Indeed, it makes sense to me. There seems to be a catch though in that
the driver calls the generic thermal_of_zone_register during the
initial probe, which expects both of those polling delays to be
present in the device tree, otherwise it simply refuses to add the
respective thermal zone, see drivers/thermal/thermal_of.c:502

> > + polling-delay = <1000>;
>
> The driver is interrupt driven. No need to poll.

Same here as above

> > + sustainable-power = <2100>;
>
> There is no mitigation with this thermal zone.

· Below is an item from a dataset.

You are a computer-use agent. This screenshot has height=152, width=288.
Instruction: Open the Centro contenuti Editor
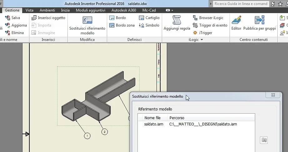pyautogui.click(x=236, y=23)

Specifying a sustainable
> power does not make sense.

Thanks, will drop this in v3!

> > + thermal-sensors = <&tsadc 0>;
> > +
> > + trips {
> > + soc_crit: soc-crit {
> > + temperature = <115000>;
> > + hysteresis = <2000>;
>
> This trip point leads to a system shutdown / reboot. It is not necessary
> to specify a hysteresis.

Similar to the above, the generic thermal_of code refuses to add the
trip point if it has no hysteresis property defined (regardless of the
trip type), see drivers/thermal/thermal_of.c:109

> > + type = "critical";
> > + };
> > + };
> > + };
> > +
> > + /* sensor between A76 cores 0 and 1 */
> > + bigcore0_thermal: bigcore0-thermal {
> > + polling-delay-passive = <20>;
> > + polling-delay = <1000>;
>
> The driver is interrupt driven. No need to poll.
>
> > + thermal-sensors = <&tsadc 1>;
> > +
> > + trips {
> > + bigcore0_alert: bigcore0-alert {
> > + temperature = <85000>;
> > + hysteresis = <2000>;
> > + type = "passive";
> > + };
> > + bigcore0_crit: bigcore0-crit {
> > + temperature = <115000>;
> > + hysteresis = <2000>;
> > + type = "critical";
> > + };
> > + };
> > + cooling-maps {
> > + map0 {
> > + trip = <&bigcore0_alert>;
> > + cooling-device =
> > + <&cpu_b0 THERMAL_NO_LIMIT THERMAL_NO_LIMIT>,
> > + <&cpu_b1 THERMAL_NO_LIMIT THERMAL_NO_LIMIT>;
> > + contribution = <1024>;
>
> If you specify the contribution, that means it is expected to use the
> IPA governor. However, this one needs an extra trip point before 'alert'
> to begin collecting temperatures in order to initialize the PID loop of
> the IPA.

Thank you! Will add extra passive cooling trip points at 75C to all
three CPU clusters.

Best regards,
Alexey